By Andrew D. Thibedeau

Bernice Elger's Ethical Issues of Human Genetic Databases is required reading for anyone seeking a practical understanding of the intersection of biobanks and medical research ethics. Rather than a theoretical text, Elger offers a masterful survey of how actual medico-legal institutions have (mis)handled research genetic databases. At the heart of her book is a methodical analysis of the various laws, regulations, and guidelines that have been drafted, enacted, or adopted by many of the medical and commercial institutions that operate human genetic databases. As such, Ethical Issues of Human Genetic Databases is an adroit synthesis of the institutional and professional discourses implicated by research biobanks.

The traditional subjects of medical research-and hence medical research ethics-have been human beings. This has given rise to an ethical framework grounded on the principles of autonomy, beneficence, non-maleficence, and justice. As matters of professional -as opposed to theoretical-ethics, these principals stand on their own as the guiding lights of medical research decision making. In the case of genetic research databases, however, the subjects of research are no longer actual human beings, but instead dissociated tissue samples or information extracted therefrom. This distinction gives rise to the question that Elger's text ultimately addresses: are traditional medical ethics adequate to mediate these new research relationships?
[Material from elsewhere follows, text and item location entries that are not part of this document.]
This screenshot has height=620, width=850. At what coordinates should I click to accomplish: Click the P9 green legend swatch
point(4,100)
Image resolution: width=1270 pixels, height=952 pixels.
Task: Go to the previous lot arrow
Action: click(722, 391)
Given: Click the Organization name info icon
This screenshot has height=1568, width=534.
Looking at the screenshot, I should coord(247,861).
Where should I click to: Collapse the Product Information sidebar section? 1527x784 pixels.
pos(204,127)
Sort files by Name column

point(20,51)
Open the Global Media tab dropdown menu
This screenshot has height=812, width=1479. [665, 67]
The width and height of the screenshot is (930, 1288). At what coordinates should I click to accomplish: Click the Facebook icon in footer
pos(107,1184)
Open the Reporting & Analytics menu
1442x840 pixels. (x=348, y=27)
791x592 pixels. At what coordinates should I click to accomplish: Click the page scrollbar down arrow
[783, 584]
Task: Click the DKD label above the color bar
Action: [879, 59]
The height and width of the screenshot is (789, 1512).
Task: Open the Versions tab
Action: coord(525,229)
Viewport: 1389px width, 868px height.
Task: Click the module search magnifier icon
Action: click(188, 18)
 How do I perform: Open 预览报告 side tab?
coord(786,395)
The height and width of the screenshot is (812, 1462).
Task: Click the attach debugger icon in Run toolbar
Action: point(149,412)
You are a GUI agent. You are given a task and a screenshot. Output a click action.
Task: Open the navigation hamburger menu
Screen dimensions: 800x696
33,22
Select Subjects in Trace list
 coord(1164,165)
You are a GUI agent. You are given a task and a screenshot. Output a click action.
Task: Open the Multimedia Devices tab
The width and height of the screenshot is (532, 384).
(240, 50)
Elger's answer to this organizing question comes in three parts. The first traces the histories of several high-profile human genetic databases, including the Icelandic Health Sector Database, the U.K. Biobank, and the Estonian Gene Bank Project. These narratives highlight the principal ethical issues raised by human research biobanks, namely: donor consent and privacy. The second part of Elger's text examines how the traditional axioms of medical research ethics have been applied to these thorny issues. Finally, the third act of Elger's book takes a closer look at the issues themselves, exposing their confounding complexity but also suggesting how traditional medical research ethics might rise to meet them.

As a work of descriptive rather than normative ethics, it is no criticism to observe that Elger's text lacks a coherent ethical theory. This admitted annoyance is merely a reflection of deontological predisposition of medical professional ethics-appropriately called Principlism. Such sophistic quibbles with Principlism aside, Ethical Issues of Human Genetic Databases stands out as a challenging but invaluable text to any student of bioethics.

Andrew D. Thibedeau, JD, is Senior Fellow with the Council for Responsible Genetics.